[Stored items]
┌──
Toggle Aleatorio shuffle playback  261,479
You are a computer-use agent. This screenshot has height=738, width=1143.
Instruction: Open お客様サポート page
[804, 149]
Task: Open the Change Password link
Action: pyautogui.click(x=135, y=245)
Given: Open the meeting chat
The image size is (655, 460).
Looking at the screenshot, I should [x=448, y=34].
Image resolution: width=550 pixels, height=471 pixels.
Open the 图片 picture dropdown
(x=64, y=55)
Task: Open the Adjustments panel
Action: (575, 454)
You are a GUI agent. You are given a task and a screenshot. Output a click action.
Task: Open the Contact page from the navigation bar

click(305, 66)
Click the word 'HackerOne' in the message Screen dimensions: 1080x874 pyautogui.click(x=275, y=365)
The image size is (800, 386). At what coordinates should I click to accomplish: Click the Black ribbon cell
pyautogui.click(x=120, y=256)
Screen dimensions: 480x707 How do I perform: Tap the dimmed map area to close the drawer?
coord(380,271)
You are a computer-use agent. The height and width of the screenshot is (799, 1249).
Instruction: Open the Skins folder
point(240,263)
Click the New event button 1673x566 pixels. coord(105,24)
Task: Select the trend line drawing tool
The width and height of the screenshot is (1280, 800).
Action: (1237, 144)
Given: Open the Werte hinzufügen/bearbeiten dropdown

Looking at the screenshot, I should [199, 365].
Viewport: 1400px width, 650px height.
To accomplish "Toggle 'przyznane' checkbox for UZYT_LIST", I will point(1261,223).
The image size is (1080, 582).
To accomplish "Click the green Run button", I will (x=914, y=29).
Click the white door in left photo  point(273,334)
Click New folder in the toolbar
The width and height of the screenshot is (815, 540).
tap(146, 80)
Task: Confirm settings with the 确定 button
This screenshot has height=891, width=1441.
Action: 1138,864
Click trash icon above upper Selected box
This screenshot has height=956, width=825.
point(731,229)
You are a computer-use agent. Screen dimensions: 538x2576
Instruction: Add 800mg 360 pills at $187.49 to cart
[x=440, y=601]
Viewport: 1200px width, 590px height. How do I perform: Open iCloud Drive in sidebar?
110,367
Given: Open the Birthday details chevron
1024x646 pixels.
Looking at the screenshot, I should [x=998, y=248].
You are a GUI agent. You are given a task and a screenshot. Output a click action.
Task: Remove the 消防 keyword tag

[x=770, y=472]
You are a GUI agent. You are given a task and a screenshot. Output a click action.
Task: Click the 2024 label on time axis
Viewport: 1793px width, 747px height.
└──
Set down, word for word, each line from the top of the records above through the line with "Click the word".

Toggle Aleatorio shuffle playback  261,479
You are a computer-use agent. This screenshot has height=738, width=1143.
Instruction: Open お客様サポート page
[804, 149]
Task: Open the Change Password link
Action: pyautogui.click(x=135, y=245)
Given: Open the meeting chat
The image size is (655, 460).
Looking at the screenshot, I should [x=448, y=34].
Image resolution: width=550 pixels, height=471 pixels.
Open the 图片 picture dropdown
(x=64, y=55)
Task: Open the Adjustments panel
Action: (575, 454)
You are a GUI agent. You are given a task and a screenshot. Output a click action.
Task: Open the Contact page from the navigation bar

click(305, 66)
Click the word 'HackerOne' in the message Screen dimensions: 1080x874 pyautogui.click(x=275, y=365)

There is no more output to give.